The next step in our study was to assess whether VCF etiology or vertebral level were associated with PMMA spread class. Loeffel et al. found that artificial media with smaller pores aided in creating denser, more circular PMMA spread (14). They interpreted this to indicate that PMMA will spread widely and unevenly in osteoporotic bone. There are few in vivo comparisons of spread between VCFs of different etiologies. In 1 study without a systematic approach for assessing spread, PMMA spread appearance was interpreted as different in VCFs because of osteoporosis compared with metastatic lesions (13). However, other studies that included patients with VCFs secondary to osteoporosis and osteolytic lesions did not compare appearance (4, 32–34). There have been no in vivo comparisons of PMMA spread within the vertebrae from different levels. In contrast to previous reports, we found no difference in PMMA spread class between fracture etiologies. We also did not observe a difference between the vertebral levels.
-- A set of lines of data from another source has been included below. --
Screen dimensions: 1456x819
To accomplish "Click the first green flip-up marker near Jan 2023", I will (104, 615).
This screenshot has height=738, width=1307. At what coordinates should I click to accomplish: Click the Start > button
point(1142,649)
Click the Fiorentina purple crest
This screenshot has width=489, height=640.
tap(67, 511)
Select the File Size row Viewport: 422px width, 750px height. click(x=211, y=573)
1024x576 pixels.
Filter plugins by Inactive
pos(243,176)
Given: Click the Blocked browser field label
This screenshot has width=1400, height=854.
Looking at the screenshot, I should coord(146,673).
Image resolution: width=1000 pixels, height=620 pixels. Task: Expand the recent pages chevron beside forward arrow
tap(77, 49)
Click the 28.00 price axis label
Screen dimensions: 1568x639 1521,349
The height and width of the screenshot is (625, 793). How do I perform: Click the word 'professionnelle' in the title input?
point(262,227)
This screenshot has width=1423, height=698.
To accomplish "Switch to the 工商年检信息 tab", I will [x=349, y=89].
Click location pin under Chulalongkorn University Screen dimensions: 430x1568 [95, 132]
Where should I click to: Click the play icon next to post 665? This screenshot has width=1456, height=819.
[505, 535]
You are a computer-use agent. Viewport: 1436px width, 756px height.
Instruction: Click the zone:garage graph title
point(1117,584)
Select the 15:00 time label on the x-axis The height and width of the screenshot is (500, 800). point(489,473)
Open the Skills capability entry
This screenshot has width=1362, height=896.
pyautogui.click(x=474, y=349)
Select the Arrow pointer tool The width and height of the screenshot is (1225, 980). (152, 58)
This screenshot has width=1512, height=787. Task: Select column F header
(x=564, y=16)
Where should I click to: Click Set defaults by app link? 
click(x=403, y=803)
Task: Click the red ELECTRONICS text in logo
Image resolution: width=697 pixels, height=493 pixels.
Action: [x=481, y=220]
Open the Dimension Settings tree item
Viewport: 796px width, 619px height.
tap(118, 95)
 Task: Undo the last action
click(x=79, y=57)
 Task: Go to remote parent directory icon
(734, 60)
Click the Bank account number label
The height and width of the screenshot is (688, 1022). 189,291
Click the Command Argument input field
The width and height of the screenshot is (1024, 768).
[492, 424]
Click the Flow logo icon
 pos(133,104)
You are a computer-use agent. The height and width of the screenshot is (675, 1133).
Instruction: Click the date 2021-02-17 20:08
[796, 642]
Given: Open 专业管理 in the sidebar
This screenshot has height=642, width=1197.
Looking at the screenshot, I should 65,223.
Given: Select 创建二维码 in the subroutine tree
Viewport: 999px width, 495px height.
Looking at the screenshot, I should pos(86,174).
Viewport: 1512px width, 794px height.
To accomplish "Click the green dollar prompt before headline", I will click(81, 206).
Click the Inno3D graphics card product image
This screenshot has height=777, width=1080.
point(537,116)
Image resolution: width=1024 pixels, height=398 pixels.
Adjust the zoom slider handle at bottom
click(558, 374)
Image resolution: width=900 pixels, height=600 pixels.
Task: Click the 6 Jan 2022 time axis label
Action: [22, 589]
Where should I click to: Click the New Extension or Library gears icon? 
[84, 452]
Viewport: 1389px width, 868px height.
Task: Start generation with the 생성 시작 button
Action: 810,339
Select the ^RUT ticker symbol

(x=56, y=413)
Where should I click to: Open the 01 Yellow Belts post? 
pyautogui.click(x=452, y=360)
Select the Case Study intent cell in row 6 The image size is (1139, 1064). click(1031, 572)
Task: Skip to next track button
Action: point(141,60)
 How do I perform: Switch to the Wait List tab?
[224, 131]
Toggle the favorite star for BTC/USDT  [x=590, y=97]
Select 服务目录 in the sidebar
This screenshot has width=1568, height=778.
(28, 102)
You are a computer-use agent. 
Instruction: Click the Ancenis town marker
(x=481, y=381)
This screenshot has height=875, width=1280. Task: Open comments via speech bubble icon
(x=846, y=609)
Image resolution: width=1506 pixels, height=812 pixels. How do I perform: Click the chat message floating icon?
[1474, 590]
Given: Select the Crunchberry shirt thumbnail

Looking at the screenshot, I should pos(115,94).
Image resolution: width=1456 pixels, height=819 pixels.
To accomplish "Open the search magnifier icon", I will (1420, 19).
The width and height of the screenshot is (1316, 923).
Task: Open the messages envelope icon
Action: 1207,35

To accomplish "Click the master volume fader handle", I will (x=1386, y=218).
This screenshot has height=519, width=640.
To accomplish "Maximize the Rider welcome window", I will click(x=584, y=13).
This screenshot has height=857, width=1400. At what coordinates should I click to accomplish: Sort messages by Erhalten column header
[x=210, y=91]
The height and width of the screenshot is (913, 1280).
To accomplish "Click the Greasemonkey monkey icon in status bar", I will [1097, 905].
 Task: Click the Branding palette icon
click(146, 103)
The limitations of our study must be acknowledged. First, the sample was drawn from a single center and only 2 operators performed a sufficient number of procedures to be compared. However, 198 total vertebral levels were treated, and finding differences in a small sample of operators may indicate that heterogeneity is prevalent. Second, VCF etiology was not uniformly reported. Despite this, an adequate number were available for comparison. Our analysis was limited to fluoroscopic images during BKP, but the classification system encompasses PMMA distributions expected after PVP. Last, a standardized follow-up was not obtained from patients, which prevents the analysis of a potential association between PMMA spread class with adverse events and pain reduction in this sample. However, the classification scheme we developed will enable future assessment of this.
We created a standardized language with which to describe PMMA spread after either BKP or PVP. PMMA spread is primarily operator-dependent, and therefore, may be a modifiable parameter that affects BKP and PVP outcomes. Future research is needed to determine if PMMA spread classes are associated with clinical outcomes after either BKP or PVP.